*Activity:*
For every line of the material below, check for the string "text" and return the line if it is there.

*Records for the exercise:*
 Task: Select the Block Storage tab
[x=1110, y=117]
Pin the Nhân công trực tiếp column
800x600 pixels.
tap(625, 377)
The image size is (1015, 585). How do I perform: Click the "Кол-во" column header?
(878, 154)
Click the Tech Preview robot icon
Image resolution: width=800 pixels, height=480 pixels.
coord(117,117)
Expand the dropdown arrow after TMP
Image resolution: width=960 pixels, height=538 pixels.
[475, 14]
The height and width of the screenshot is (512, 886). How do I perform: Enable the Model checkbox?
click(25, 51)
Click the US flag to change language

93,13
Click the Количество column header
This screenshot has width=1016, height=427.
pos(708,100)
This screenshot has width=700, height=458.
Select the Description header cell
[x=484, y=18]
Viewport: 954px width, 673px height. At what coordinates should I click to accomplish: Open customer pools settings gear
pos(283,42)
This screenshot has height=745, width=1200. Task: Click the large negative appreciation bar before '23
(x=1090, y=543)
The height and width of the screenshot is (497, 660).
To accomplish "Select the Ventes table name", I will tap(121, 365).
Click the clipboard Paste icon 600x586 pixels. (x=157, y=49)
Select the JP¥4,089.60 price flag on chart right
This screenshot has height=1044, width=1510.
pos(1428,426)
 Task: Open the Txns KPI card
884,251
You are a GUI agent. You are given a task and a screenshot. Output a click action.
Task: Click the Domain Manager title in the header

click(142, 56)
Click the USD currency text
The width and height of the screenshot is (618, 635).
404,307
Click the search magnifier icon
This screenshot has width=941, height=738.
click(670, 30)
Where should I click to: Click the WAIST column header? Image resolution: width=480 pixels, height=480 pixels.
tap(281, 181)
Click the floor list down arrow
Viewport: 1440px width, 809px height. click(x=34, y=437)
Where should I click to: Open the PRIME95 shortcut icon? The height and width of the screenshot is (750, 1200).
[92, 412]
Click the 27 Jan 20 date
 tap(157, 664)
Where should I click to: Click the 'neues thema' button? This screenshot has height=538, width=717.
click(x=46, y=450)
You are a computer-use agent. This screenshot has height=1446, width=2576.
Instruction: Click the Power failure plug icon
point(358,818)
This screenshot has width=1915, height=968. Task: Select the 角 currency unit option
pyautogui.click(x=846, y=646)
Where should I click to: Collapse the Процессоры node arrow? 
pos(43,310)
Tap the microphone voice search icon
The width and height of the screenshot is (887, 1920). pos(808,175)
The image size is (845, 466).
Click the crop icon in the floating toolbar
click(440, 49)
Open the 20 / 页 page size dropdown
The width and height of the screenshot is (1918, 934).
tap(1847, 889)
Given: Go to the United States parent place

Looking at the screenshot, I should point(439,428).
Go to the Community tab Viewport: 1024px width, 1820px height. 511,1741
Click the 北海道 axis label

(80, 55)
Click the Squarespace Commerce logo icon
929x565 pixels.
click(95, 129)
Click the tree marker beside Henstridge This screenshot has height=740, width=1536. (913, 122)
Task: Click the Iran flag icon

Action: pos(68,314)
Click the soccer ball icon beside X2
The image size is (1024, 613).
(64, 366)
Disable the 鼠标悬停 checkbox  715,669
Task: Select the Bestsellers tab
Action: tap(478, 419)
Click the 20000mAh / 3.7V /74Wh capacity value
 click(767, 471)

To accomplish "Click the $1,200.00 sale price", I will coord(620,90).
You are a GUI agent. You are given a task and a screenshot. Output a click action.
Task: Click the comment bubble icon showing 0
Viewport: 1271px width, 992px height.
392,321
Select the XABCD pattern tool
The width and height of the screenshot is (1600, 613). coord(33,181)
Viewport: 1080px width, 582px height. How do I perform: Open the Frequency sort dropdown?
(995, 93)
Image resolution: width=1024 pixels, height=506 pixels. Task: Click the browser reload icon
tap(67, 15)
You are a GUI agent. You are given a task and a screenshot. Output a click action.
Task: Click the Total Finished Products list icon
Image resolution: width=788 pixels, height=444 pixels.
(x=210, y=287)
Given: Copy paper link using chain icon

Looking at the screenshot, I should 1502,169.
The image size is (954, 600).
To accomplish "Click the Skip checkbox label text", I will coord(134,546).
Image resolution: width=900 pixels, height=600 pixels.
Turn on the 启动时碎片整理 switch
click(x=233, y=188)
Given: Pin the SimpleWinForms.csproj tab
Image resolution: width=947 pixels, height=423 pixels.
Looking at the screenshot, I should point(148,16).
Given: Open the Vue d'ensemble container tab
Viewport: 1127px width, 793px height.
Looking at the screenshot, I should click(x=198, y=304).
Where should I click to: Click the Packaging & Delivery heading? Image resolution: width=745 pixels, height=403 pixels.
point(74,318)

*Solution to the exercise:*
Click the USD currency text
To accomplish "Click the Skip checkbox label text", I will coord(134,546).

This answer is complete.